The Western powers have been pulling out every economic weapon in their arsenal of sanctions in an effort to shut down the Iranian nuclear program. At first, the renewed efforts seemed to have a serious impact on the Middle Eastern nation’s finances, but more and more it looks like Iran is finding ways to work around the sanctions, according to Reuters.
As much as Western governments may have taken a firm stance against Iran, plenty of customers remain, particularly in East Asia. Continuing demand from major consumers like China and Japan has helped to stem the lost business from Europe and other countries that cannot surmount to restrictions on Western tanker insurers.
At the end of the 2011, Iran was exporting 2.2 million barrels of oil per day, making it one of the largest exporting countries in the world and among the top players within the Organization of the Petroleum Exporting Countries.
Nine months later, after the implementation of strict sanctions barring European and American insurers from covering tankers carrying Iranian crude oil in July, that number had plummeted by more than half to amount to little more than 900,000 barrels per day.
Some of that loss was compensated for by an uptick in fuel oil sales, but it nevertheless represented a massive hit to the country’s finances.
Then, as the sanctions came under closer scrutiny and demand continued unabated despite higher prices, customers began to find ways to avoid the sanctions. In the case of China, the country sold several oil tankers to Iran to help ease constriction in shipping that was disrupting supplies.
By the end of the year, exports had recovered substantially to 1.4 million barrels per day, rolling back nearly two -fifths of the losses from the previous year. Most of this increase went to China, but other Asian customers like Japan and India also played a role.
Future of sanctions uncertain
The surprising recovery at the end of last year certainly represents good news for a country that reports suggest was struggling mightily on the domestic front. However, most analysts are not predicting the end of the Western sanctions.
One analyst from oil and gas consulting agency FGE told Reuters that Iran’s exports are expected to fall to between 1.1 million and 1.3 million barrels per day during the first quarter. These numbers were backed up by a second industry source, who estimated 1.3 million barrels per day for the month of January.

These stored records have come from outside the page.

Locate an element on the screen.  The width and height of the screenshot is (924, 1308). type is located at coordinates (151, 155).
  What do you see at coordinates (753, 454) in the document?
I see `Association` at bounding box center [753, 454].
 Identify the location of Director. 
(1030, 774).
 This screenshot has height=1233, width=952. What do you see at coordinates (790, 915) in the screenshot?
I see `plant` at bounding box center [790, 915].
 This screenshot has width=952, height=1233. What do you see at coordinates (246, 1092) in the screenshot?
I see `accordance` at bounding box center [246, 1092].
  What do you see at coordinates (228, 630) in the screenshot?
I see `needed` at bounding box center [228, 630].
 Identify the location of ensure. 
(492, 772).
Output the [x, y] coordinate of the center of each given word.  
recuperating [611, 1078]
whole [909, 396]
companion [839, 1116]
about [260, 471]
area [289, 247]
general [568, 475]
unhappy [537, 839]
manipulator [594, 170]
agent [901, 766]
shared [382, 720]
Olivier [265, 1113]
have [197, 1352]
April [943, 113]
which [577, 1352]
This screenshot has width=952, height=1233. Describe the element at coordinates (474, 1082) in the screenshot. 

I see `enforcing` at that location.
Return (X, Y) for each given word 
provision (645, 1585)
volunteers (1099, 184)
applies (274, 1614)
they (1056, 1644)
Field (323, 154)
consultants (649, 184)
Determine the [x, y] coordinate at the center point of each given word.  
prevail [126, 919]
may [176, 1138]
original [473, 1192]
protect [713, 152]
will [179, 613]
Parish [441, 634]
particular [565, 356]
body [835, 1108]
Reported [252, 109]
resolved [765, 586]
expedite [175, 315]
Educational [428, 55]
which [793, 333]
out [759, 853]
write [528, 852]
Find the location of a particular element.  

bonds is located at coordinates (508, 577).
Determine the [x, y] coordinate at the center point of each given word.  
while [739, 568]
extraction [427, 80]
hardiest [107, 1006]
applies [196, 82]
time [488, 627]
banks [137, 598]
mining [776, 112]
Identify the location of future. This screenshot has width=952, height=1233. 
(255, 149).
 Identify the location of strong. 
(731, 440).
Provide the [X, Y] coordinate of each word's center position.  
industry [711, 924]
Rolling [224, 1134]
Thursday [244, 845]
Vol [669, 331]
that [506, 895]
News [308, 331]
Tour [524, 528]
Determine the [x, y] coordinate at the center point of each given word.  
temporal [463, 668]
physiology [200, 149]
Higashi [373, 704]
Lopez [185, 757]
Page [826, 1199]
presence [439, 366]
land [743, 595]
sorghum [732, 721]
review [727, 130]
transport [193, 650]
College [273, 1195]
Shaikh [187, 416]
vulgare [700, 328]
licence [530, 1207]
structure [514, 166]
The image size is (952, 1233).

Part of this drop, however, can be attributed to a new round of sanctions planned for implementation in February. These new sanctions will prevent Iran from moving funds abroad back home, depriving the country of much of its earnings from its oil sales.
Notable deals returning
Even with the new round of sanctions set to go into effect, however, Reuters reported last week that South Korean chemical and plastics giant Samsung Total Petrochemicals Co. had struck an agreement to purchase heavily Iranian crude far below current oil prices.
The news source estimates that Samsung could save $6.7 million by importing from Iran, despite forcing the company to jump through some added hoops.
The company had ceased imports during the summer last year as it worked out the implications of the new sanctions, ending a contract for 550,000 barrels per month. Iran has made generous offers to lure back these clients, however.
“What we have seen is that when Iran is pushed to a do-or-die situation, they have looked for creative solutions to get around sanctions,” Elena McGovern, an oil and gas analyst for Business Monitor International, told Reuters. “The system will always find a way to cope.”
In the meantime, however, new oil investments are likely to benefit from higher crude oil prices if only because of the fear of further action, even if more Iranian crude does make its way into the market.